──────── RECORDS FOR THE TASK

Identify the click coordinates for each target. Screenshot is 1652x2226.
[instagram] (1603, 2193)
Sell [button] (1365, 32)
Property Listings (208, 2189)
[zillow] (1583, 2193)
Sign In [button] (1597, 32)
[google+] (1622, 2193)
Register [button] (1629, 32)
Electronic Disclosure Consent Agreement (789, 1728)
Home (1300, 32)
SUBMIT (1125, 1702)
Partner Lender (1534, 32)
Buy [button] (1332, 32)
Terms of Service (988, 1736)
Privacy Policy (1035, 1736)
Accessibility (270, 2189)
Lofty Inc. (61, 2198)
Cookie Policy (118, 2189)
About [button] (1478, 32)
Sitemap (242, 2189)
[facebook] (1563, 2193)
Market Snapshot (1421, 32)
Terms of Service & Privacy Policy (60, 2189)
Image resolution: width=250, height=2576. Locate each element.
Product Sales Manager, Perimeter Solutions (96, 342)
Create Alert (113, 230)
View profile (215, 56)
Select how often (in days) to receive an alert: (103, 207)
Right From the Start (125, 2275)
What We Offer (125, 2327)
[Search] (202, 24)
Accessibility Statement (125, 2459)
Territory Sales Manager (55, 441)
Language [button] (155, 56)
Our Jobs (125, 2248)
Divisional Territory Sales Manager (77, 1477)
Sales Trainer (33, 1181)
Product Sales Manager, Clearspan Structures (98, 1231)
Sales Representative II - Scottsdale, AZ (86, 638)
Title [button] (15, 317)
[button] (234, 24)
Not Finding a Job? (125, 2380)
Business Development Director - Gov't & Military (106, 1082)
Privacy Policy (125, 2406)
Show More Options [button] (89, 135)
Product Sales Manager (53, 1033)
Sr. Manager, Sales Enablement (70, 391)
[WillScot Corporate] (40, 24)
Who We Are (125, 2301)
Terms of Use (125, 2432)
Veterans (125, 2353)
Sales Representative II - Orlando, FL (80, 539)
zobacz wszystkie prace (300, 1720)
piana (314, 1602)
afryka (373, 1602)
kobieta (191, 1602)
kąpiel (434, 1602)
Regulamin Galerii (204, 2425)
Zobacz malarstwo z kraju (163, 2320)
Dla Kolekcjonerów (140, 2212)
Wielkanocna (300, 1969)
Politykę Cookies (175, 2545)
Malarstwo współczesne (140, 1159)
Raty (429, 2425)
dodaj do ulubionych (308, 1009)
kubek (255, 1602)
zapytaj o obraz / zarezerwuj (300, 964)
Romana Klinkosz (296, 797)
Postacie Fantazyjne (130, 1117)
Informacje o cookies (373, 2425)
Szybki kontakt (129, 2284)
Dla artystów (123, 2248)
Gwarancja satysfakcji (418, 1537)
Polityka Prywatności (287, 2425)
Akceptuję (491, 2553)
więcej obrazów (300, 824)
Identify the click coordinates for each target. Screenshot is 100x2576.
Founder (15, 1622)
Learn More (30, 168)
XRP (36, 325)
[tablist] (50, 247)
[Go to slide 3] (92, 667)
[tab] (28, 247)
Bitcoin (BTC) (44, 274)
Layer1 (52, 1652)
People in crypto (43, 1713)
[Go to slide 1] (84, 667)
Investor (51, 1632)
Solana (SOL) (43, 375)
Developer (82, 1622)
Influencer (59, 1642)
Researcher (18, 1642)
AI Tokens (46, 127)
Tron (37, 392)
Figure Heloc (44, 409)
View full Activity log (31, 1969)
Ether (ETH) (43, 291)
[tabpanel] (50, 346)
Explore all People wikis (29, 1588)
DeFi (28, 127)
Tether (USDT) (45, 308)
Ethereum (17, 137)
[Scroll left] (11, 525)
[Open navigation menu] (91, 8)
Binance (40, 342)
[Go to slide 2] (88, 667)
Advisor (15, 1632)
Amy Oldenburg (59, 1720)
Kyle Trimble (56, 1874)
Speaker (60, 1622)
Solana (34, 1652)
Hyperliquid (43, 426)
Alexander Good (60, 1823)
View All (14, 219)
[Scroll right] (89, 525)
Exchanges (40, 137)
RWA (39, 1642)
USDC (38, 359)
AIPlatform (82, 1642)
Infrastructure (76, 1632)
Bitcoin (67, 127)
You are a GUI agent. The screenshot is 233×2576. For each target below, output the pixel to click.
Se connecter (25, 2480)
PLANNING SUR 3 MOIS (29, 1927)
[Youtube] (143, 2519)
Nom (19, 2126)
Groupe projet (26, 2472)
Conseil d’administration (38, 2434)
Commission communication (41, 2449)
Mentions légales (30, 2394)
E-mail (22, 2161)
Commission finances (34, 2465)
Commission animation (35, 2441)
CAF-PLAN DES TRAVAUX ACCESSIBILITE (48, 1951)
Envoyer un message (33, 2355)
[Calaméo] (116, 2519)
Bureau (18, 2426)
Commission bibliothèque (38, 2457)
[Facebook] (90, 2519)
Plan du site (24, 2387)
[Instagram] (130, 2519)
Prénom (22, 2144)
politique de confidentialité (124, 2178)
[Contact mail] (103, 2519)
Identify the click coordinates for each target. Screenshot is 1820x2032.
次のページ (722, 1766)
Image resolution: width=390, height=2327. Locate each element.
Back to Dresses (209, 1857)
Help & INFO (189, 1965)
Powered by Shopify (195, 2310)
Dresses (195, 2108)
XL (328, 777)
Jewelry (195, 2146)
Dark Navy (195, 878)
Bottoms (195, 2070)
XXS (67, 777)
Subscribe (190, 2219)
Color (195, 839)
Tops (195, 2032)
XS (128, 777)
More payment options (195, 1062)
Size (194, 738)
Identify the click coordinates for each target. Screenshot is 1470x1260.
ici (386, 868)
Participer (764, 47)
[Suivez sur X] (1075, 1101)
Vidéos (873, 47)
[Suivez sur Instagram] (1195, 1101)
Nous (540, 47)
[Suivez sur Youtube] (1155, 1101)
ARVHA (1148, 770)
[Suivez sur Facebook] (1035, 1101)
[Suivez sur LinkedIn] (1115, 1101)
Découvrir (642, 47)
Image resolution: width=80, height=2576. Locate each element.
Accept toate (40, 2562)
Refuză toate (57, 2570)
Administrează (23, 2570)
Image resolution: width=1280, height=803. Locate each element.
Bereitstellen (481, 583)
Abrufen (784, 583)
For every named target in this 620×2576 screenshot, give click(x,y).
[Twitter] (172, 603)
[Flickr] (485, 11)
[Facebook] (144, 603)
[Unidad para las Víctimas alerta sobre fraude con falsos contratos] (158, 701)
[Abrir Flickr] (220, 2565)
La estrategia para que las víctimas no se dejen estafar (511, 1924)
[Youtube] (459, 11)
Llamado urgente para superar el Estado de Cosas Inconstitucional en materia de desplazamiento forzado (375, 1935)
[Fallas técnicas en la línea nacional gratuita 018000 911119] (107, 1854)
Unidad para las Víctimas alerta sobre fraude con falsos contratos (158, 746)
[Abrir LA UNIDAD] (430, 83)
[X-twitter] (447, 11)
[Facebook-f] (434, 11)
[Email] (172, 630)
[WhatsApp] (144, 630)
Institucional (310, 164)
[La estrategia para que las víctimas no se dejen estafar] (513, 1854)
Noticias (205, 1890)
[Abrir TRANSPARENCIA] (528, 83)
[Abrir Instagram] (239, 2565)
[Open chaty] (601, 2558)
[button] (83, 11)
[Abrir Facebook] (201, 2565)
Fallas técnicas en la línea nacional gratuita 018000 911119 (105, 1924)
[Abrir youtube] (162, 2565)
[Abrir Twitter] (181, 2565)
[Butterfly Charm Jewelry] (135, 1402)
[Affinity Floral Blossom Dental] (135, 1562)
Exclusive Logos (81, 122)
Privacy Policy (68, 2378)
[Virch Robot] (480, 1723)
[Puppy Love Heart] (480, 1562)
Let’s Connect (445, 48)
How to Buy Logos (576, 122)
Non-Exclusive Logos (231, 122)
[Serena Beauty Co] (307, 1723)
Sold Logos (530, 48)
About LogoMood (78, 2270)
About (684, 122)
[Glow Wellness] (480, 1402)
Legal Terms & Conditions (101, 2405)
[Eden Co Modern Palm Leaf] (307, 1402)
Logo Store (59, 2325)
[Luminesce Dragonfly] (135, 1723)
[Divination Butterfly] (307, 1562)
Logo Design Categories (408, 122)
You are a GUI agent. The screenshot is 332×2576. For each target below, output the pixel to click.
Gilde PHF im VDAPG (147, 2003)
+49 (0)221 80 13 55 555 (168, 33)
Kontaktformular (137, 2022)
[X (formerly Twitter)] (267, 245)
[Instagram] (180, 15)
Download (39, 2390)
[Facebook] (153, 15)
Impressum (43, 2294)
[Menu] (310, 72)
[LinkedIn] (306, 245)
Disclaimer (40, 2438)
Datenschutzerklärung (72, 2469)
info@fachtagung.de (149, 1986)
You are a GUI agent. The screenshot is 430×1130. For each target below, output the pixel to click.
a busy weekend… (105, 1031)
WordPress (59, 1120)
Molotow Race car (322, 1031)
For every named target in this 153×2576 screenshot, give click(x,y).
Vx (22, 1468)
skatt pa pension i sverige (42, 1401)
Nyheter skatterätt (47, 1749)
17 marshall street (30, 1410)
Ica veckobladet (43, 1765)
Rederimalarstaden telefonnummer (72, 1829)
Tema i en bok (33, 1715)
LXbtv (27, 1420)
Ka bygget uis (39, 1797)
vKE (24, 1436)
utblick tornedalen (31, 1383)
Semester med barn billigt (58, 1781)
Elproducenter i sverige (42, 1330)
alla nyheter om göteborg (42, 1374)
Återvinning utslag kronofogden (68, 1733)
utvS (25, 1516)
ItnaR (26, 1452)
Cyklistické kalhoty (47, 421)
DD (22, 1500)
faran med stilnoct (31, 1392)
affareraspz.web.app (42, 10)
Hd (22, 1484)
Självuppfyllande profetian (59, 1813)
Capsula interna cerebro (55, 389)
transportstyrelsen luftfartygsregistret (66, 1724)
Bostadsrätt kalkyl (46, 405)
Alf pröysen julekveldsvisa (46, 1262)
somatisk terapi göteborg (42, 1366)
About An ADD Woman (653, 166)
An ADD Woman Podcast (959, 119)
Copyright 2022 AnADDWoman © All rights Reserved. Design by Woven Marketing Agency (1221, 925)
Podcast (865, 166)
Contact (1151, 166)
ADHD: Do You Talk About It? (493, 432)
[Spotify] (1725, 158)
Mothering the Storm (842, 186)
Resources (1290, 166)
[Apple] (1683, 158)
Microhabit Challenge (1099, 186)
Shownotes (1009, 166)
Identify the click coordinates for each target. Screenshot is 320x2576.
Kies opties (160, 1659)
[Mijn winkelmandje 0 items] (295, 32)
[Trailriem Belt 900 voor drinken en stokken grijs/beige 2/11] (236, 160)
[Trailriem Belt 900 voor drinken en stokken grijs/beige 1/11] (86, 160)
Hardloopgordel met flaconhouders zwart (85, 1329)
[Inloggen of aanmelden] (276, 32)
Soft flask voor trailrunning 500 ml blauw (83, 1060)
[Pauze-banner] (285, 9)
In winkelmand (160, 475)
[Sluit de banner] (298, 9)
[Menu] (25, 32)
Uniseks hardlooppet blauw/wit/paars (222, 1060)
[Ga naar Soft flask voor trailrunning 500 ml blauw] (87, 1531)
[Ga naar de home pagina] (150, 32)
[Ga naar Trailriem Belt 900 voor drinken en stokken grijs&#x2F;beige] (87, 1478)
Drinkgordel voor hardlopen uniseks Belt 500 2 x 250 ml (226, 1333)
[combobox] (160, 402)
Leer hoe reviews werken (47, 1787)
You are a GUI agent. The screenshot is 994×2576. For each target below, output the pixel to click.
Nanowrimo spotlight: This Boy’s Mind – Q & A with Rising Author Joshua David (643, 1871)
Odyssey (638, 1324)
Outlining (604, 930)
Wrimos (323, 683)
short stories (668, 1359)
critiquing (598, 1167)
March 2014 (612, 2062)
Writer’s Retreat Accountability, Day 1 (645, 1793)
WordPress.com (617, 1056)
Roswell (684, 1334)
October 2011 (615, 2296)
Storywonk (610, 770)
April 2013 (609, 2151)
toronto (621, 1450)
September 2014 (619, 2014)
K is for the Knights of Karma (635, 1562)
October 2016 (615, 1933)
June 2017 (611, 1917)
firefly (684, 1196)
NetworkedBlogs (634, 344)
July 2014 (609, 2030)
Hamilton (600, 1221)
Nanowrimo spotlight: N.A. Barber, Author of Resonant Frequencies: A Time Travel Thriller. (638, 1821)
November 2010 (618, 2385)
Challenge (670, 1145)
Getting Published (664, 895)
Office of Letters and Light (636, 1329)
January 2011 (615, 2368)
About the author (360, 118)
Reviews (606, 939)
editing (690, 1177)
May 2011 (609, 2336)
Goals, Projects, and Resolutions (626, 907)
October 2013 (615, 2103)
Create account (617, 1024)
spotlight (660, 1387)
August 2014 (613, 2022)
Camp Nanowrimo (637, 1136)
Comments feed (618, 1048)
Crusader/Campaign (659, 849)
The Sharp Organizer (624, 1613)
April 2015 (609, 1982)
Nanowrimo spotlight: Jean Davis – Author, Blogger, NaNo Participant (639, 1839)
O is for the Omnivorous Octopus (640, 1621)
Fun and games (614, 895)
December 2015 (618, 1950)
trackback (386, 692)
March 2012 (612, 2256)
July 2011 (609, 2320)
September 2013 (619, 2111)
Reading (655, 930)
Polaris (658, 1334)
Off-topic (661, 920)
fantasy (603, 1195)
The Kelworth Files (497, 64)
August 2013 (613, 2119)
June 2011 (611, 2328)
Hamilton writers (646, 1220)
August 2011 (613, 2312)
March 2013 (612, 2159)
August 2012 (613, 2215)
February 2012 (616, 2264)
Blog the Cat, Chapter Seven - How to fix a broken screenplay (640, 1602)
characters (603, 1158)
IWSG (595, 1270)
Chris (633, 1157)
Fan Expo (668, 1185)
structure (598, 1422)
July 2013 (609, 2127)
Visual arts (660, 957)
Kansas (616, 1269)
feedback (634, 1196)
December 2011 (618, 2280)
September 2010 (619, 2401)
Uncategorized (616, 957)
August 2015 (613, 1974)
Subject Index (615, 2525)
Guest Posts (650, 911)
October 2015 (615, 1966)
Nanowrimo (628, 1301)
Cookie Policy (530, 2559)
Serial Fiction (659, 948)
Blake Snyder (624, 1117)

────────────────

WORK ITEM:
Search the entries for "dejen" and copy out each line that has it.

ANSWER FOR THIS EXERCISE:
La estrategia para que las víctimas no se dejen estafar (511, 1924)
[La estrategia para que las víctimas no se dejen estafar] (513, 1854)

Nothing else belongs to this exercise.